> [Supplied text]:
On the facts of the instant case, the submission of the Attorney General that the application should be treated as an application for leave to withdraw or discontinue with the suit is consequently upheld.

Ordinarily, leave should be sought by motion supported by an affidavit and served on the opposing party to be able to react to it. It would appear that the defendant might not insist on formal application since it was he who moved that the application might be treated as one for leave to withdraw.

What the court has to decide is whether or not to grant leave to the plaintiff to withdraw or discontinue the case. That calls for exercise of discretion by the court. Discretion of this nature should be exercised judicially, that is in accordance with the law and the rules of reasoning. The court exercising the discretion should consider all the circumstances of the case.

For the discretion to be exercised in his favor, the plaintiff should show good and sufficient reasons. The sole ground given was that the plaintiff applied to withdraw the suit for personal reasons. The personal reasons should have been particularized to enable the court to decide whether or not they were good reasons for granting the leave. That was not done.

The defendant contended that leave should be refused, his first reason being that it is in the interest of the public so to do and the second reason being that of bad faith on the part of the applicant as already referred to. The defendant's argument in support of the first reason was that there had been public criticism that the charges preferred under Act 29, s. 179A are unconstitutional. Since that raised a serious constitutional issue, this court being the highest court of the land should determine the issue finally for the public to know the constitutionality or otherwise of the charges.

At the last paragraph of page 8 of the defendant's statement of case, the defendant stated categorically that

"the suit does not raise any constitutional issue as it relates mainly to the interpretation of Act 179A(3) in the light of Article 19(11). This can be done by any court before which a person is being tried for an offence under section 179A(3)(a) and not necessarily the Supreme Court. The suit therefore does not raise any constitutional issue."

> [Recorded data]:

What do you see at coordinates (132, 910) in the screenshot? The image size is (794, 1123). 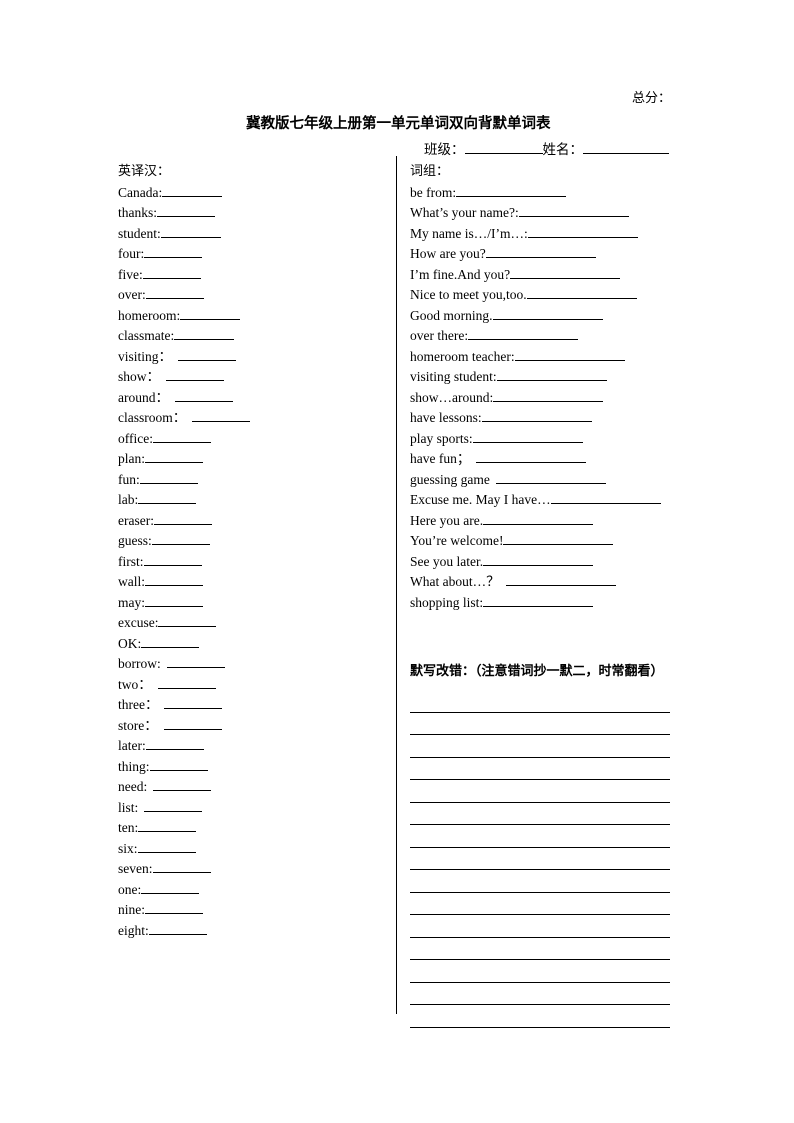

> [What you should do]:
Which statutory and constitutional provisions does the judgment excerpt cite? Give each one in the form the excerpt uses. The data comes from a separate source and has no connection to the judgment excerpt.

> [Response for this exercise]:
- Act 29, s. 179A
- Act 179A(3)
- Article 19(11)
- section 179A(3)(a)